As an essential member of biguanide drugs, metformin production is based on guanidine derivatives isolated from G. offcinalis. Indeed, the only example of an approved anti-diabetic or anti-hyperglycemic drug extending from a herbal source with a long history of use for diabetes is metformin isolated from G. officinalis (13). Abtahi-Evari et al. reported that G. officinalis was beneficial for the treatment of diabetes through improving tissue sensitivity to insulin and preventing tissue damages (26). Moreover, Shojaee et al. concluded that G. officinalis extracts contain compounds with the potential of hypoglycemia and weight-reducing properties that can be used as a herbal treatment for T2DM and weight gain (13). VBTL (called Wufanshu in China) belongs to the same genus as blueberry and grows in East Asia, especially in the east and south of China. It has several physiological functions, including anti-fatigue, digestion resistibility, antioxidant activity, and tyrosinase inhibiting properties (27, 28). Wang et al. showed that aqueous and ethanolic VBTL extracts showed a potential hypoglycemic effect on streptozotocin-induced diabetic mice. They also showed that VBTL could significantly decrease the LP levels (2, 8).
It has been indicated that cinnamon (Cinnamomum spp), as a dietary component, contains biologically active substances that can regulate blood glucose by insulin-like properties. Such properties increase glucose uptake by activating the insulin receptor's autophosphorylation, glycogen synthase activity, and insulin receptor kinase activity (3). Cinnamon is a prophylactic supplement of insulin resistance, metabolic syndrome, T2DM, hyperlipidemia, and arthritis in the market (29). More than 250 species of genus Cinnamomum (Lauraceae) are identified, and C. cassia and C. zeylanicum are the main varieties with applications in medicine (3). On the other hand, Zare et al. reported no significant effect on HbA1c levels (30). Also, meta-analyses conducted by Allen et al. (31) and Alanazi and Khan (32) suggested a significant improvement in FBS levels and LP parameters. Ranasinghe et al. (3) were optimistic about the effect of Cinnamomum on decreasing GIs. According to the evidence in previous studies regarding the mentioned herbs, this reduction was not beyond our expectations. Combined use of herbs in a single capsule could reduce GIs and LP levels after 3 months. Our findings indicated a significant improvement in overall GIs and LP levels, except for TC in the treatment group after the intervention. The mean GIs and LP levels (TG and LDL-C except for TC) improved after the 3-month intervention in the treatment group compared to the control group, but the difference was not statistically significant. Moreover, the mean HDL-C level significantly improved after the 3-month intervention in the treatment group compared to the control group. Based on the findings of the present study, CHCs, as a nutritional supplement, may have positive effects on GIs and LP in patients with T2DM. In addition, CHCs may have different mechanisms for influencing GIs and LP levels (12, 30). We cannot further discuss the effects of CHCs because this was the first time that a mixture of powdered herbal products has been used as a nutritional supplement, which means no similar study to make a comparison.

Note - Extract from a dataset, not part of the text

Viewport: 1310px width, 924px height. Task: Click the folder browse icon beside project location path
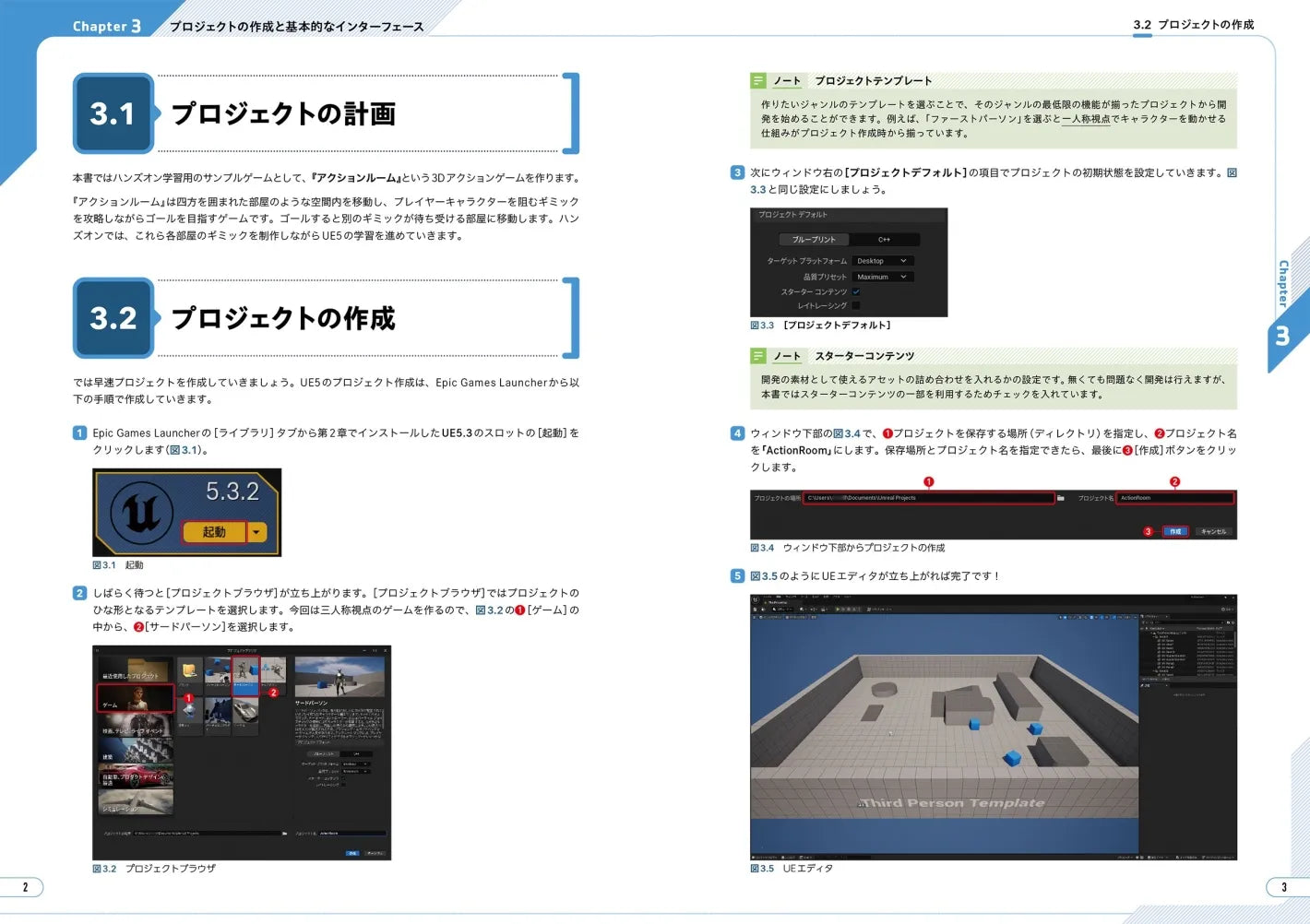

This study demonstrated that CHCs can improve GIs LP levels (TG, LDL-C, and HDL-C, except for TC), which indicates their potential to be used for T2DM management. Moreover, we did not record any significant side effects caused by CHCs used in this study. It appears that using CHCs as adjuvant therapy with conventional hypoglycemic and lipid-lowering drugs, as well as modifying the lifestyle could remarkably improve glycemic control and restrict DM-associated complications. Nevertheless, future studies are needed to extend our knowledge beyond the effects of CHCs on T2DM control as a formal nutritional supplement.
It is necessary to mention some limitations and biases of our study, including the withdrawal of some participants due to the long duration of the intervention and the non-generalizability of the findings. Further studies are warranted to make a definitive conclusion regarding the effects of CHCs on the GIs, LP levels, and other serum biochemistry profiles with larger sample size.